Surely the public-justice imperative is coverage for all citizens with an insurance package that allows access to medical care when needed and without unreasonable financial burden. Both the Kerry and the Bush proposals fall short of this goal, though Kerry's plan comes closer. Yet the enormous current budget deficits prevent significant progress in this direction even with a Kerry victory.
Cost of Health Care; Bioethical Issues
To the average voter, the escalating cost of health care weighs more heavily than coverage issues. Cost is also the most difficult to understand and the most complex to solve.
Senator Kerry takes an aggressive approach to cost control, and it is unlikely that most measures would pass Congress in 2005. First, he would shift some of the cost of health insurance premiums from employees and employers to the federal government through a "premium rebate pool" to cover high medical bills. Second, he proposes using federal regulatory and purchasing power to reduce prescription inflation. Third, he suggests a variety of adjustments to reduce the cost of medical malpractice insurance. Fourth, he relies on incentives for medical technology to reduce expensive medical errors and reduce administrative costs. Finally, he would create a variety of unspecified health promotion and disease prevention programs.

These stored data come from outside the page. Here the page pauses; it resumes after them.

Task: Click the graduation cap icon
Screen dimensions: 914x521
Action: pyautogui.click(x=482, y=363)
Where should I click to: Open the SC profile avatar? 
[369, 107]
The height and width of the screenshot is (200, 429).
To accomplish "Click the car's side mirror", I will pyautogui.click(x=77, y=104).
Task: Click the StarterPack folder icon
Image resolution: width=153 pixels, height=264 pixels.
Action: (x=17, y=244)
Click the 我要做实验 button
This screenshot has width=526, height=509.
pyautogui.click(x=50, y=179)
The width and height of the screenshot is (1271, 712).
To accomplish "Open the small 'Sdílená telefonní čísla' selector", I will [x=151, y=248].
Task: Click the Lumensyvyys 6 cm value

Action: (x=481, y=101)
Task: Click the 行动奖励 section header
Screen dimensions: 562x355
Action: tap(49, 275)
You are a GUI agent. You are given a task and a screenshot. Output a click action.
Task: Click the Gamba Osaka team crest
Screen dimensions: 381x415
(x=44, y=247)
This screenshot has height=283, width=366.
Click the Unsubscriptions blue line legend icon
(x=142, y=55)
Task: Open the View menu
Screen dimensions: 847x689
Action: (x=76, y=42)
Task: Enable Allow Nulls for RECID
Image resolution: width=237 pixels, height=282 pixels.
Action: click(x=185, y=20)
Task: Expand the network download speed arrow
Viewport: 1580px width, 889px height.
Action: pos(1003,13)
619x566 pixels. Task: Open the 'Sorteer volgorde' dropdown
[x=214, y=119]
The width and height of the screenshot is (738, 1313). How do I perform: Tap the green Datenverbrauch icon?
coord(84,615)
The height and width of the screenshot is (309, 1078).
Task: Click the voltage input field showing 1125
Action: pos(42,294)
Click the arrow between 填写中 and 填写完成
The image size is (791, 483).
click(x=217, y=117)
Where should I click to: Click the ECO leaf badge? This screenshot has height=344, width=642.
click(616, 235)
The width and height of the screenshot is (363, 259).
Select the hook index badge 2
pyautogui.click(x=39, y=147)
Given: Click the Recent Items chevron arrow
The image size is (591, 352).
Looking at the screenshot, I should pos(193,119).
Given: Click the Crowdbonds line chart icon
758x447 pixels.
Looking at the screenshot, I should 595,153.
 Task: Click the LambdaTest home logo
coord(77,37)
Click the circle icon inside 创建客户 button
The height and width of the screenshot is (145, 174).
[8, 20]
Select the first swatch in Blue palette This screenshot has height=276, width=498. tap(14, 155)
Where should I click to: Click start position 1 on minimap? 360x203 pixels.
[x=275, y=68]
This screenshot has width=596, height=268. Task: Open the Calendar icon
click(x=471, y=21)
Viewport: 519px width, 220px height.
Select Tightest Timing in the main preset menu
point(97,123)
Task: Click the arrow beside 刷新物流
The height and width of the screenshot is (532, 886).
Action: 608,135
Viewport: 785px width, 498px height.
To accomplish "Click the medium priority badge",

President Bush's efforts to restrain health care cost inflation are more modest. He relies on malpractice insurance reform, chiefly in the form of procedural reforms and limits on recovery of punitive damages. He also believes that greater use of health savings accounts will reign in cost increases. Like Senator Kerry, President Bush also proposes a variety of quality improvement initiatives.
None of the measures proposed by either candidate or all of them together are likely to have much impact on the rising cost of medical care. The chief culprit is ever more expensive medical technologies and the highly paid personnel needed to implement them.
Hotly debated bioethical issues, such as embryonic stem cell research and cloning, reveal clear differences between the candidates. President Bush's support for strictly limited research on embryonic stem cells and for a federal ban on all cloning contrasts with Senator Kerry's acceptance both of cloning for research purposes and of wider access to embryonic stem cells. But these issues do not rank high with most voters, though Christians should be especially attentive to the moral cost of such research.
Deeper Issues Not on the Agenda
Advances in medical technology are the driving force behind health care cost increases in what is by far the most expensive health care system in the world. Each new discovery multiplies the number of treatments given to the average patient, fueling health inflation. Slowing the research and development (much of it government funded) that produces such "breakthroughs" would better steward public and private resources. But this is heresy to Americans, who place more faith in medical progress than do the citizens of other nations.
American culture thrives on the hope generated by "medical breakthroughs." More research will lead to more cures. So we like to believe. But life is a terminal condition, and death is not the greatest enemy in Christian theology. Yet Christians are not opposed to healing, and many technical advances result in cures and better health. The Christian challenge is to define appropriate limits on medicine and to discover medicine's place advancing the common good. Yet the American electorate seems disinclined to hear of limitation, and the candidates of both political parties are only too happy to promote limitless dreams.
[Clarke E. Cochran is Professor of Political Science at Texas Tech University.]